So, jury rig one was complete and Allen went to work with blocks and the preventers, deciding that more obviously was needed. That meant he'd have to go up again. This time he tells me that I can come out on deck and help him. GREAT. Now two of us are on deck, but I clipped in. He told me that in an emergency you didn't have to be clipped in. Well I didn't want to become one more part of the emergency, so I stayed clipped on. Up he went again ("Oh Lord Our Lord How Majestic is your name in all the earth", thank you for your sunrise to let us see what we're doing out here, and please give my husband the strength to hang on up there, "And if you say, be thou removed, and be cast, it will obey you, if you have the faith of a mustard seed, you've got all the faith all the faith you need, walk along with the King, you can do anything, if you - if you have the faith of a little child!") I realized that my prayers were filled with old hymns and songs, and wanted to yell at the sea, PEACE, BE STILL! while my hubby's up there! I'm also thinking who needs this?!
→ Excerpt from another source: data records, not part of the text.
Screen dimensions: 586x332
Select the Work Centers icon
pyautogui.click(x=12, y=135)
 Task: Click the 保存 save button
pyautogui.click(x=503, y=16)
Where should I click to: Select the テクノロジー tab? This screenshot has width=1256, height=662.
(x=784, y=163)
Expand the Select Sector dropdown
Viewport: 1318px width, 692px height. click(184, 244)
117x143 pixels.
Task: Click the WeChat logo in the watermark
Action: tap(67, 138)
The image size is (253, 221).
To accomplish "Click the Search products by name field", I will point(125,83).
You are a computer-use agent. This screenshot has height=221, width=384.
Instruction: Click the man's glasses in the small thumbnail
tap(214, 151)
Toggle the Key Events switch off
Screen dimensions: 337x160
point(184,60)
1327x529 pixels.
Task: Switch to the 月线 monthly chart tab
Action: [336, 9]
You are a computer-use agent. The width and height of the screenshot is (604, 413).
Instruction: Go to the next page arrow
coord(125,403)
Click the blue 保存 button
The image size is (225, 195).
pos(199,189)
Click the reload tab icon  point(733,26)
Down he comes again, and we manage to eliminate 80 percent of the wobble. One last attempt he says, with these spare lines to pull it forward using the downed shrouds themselves. This time I am in the dinghy, which is mounted on the foredeck but has some inflated fenders underneath, which happen to roll slightly with each swell. Up he goes, and I am feeding him this line, which is starting to tangle in the footsteps and whatever else is flapping around up there. I know my bicycle went overboard from the old dinghy a few years back, and I do NOT want to think about that as I slip and slide, hanging on to the bow pulpit watching him go up. I can see and hear that his strength is flagging, (OK Lord, this is it, he needs your super strength, This is the Day, this is the day that the Lord has made, that the Lord has made, I will rejoice, I will rejoice and be glad in it, and be glad in it. WHAT?!) and he drops back to the deck a few seconds later, totally spent, dripping sweat, and shaking. DONE! That's as good as it's gonna get we think, so now to decide on our course.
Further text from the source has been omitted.